1-15 oz.can solid pumpkin
1-12 oz.can evaporated skim milk
2 eggs (or equivalent in egg substitute)
2 egg whites
1 cup Splenda
1 tsp. cinnamon
1/4 tsp. allspice
1/4 tsp. ginger
1/8 tsp. Salt
½ cup (reduced-fat) graham cracker crumbs
Lite Whipped topping

In a mixing bowl, combine the pumpkin, milk, eggs, egg whites, and sweetener; beat until smooth. Add the spices and salt; beat until well mixed. Stir in graham cracker crumbs. Pour into a 9-in. pie plate that has been coated with nonstick cooking spray. Bake at 325 for 50-55 minutes or until a knife inserted near the center comes out clean. Cool. If desired, garnish with a dollop of whipped topping and sprinkling of cinnamon. Store in the refrigerator. Yield: 8 servings - 116 calories each (without topping).

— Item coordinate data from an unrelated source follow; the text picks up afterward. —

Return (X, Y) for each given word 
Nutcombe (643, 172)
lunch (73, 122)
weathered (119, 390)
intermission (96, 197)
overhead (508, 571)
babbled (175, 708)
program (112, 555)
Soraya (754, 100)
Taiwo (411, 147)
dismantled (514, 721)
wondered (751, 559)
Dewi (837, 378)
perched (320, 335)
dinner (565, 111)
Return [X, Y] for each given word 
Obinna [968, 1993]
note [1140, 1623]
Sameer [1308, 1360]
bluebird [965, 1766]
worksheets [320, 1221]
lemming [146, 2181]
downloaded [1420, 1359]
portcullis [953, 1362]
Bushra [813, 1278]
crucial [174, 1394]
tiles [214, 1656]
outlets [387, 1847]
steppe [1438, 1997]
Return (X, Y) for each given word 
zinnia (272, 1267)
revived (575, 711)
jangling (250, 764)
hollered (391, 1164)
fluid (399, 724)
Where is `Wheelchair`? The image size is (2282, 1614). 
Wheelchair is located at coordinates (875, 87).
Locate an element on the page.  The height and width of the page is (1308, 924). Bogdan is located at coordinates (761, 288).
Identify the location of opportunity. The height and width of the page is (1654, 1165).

Did you know you can bake squash whole in the microwave? It’s the only way I prepare it. Wash it, poke a knife in it several times to let the steam escape,place it on a microwavable plate and set the timer for about 10 minutes. Depending on the size of your squash, it can take up to 10-15 minutes more, but check it every 3 or 4 minutes. I let it stand for about 10 minutes to finish cooking through, then cut it open and let cool.Scoop out the seeds, and scrape out the pulp. It mashes easily - this is much easier than trying to peel it.

You can find my ‘famous’ Butternut Squash Bake recipe online at www.americanprofile/recipes-type in the name of the recipe at the search engine and you’ll have it.

Enjoy a blessed, beautiful and grateful Thanksgiving season.